Nezih Uzel’in kitapta sıklıkla dile getirdiği husus yeni kurulan devletin yasaklarla işe koyulup, koca bir tasavvufi birikimi yok saymasıydı. Bu durum 50’li yıllara kadar devam etmiştir. Özellikle ihtifallerin tekrar başlaması çok sancılı bir süreçtir. Zira “devir yasaklama devirlerinin devamı, yönetim, yönetimlerin en gaddarıydı.” Bu durumda ikili üçlü, dörtlü beşli şekilde sahneye çıkılmalıydı. Kendi kendilerine “ayin” yapacaklar ama dışarıya karşı “gösteri” diyeceklerdi. Kendi hislerini, duygularını, yüzlerce yıllık birikimlerini ortaya serecekler, dışarıya “turistik şov” yapacaklar, “ibadet” derecesinde ciddi ve yoğun program olacak, yönetim ise onları yabancılara karşı “laik Cumhuriyetin artistleri” diye sunacaktı. (s.47) Bütün bu seremoninin başında ise Necmeddin Efendi vardı ve tüm bu dengeleri gözetmek zorunda idi. 1957 yılının aralık başında, yaşayan son Mevlevi ailelerin de katıldığı Haydarpaşa tren istasyonundan kalkan tren ve aralarında Niyazi Sayın, Halil Can, Hayri Tümer, Kani Karaca, Sadeddin Heper, Ulvi Erguner, Gavsi ve Resuhi Baykara gibi çok kıymetli isimlerin bulunduğu ihtifal icra heyeti kusursuz bir ihtifal programı gerçekleştirirler.

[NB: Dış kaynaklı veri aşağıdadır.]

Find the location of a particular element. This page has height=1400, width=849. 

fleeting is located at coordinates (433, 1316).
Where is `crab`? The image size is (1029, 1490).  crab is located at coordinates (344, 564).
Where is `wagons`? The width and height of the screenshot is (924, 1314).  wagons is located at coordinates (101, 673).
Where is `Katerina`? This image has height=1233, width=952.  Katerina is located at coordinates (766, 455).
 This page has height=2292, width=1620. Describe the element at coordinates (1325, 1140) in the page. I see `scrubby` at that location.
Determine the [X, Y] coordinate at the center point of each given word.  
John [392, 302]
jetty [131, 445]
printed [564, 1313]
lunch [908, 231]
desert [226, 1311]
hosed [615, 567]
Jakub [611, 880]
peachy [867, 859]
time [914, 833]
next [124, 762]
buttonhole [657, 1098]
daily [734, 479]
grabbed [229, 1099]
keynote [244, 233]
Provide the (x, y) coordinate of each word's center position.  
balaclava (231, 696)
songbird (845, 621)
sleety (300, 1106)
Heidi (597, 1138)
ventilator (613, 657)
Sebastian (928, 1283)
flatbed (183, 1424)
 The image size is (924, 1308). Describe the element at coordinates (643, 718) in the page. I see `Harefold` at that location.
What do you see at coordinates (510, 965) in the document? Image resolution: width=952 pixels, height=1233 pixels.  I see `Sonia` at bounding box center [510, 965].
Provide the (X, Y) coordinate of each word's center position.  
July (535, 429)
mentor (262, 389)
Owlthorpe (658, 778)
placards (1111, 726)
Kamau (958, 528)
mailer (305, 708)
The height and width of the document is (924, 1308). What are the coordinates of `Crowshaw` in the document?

Bu ihtifal “Cumhuriyetin İlk Mevlevîleri”nin sırtlarında hırka isimli siyah cübbeleri ve başlarında keçe külah sikkeleri ile yaptıkları tarihi bir programdır.

Bu dönemin yasaklı yılların başlarında yaşanan hadise ise ibret vericidir. Necmeddin Efendi’nin tekkede yapılan zikir, meşk ya da icra faaliyeti sonrasında ifadesi alınır. Denir ki “şarkı söylemişsin arada Allah Allah demişsin” Kendi evinde, evkaftan kalan tekkesinde yapılan Allah demeye ruhsat vermeyen sistemden çıkılsa da şeyh efendi kimi zaman yarı şaka yarı ciddi “burası tekke burada Allah denmez” der, bıyık altından gülermiş. Nezih Uzel’e ve evvel giden tüm zevat-ı kirama rahmet olsun.